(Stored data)
*** Begin section ***
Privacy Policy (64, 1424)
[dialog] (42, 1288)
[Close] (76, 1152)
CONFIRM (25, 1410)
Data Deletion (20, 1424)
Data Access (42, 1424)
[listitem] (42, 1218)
*** End section ***
-- TO DO --
Please reproduce all of the records exactly as they stand.

-- SOLUTION FOR THIS EXERCISE --
Privacy Policy (64, 1424)
[dialog] (42, 1288)
[Close] (76, 1152)
CONFIRM (25, 1410)
Data Deletion (20, 1424)
Data Access (42, 1424)
[listitem] (42, 1218)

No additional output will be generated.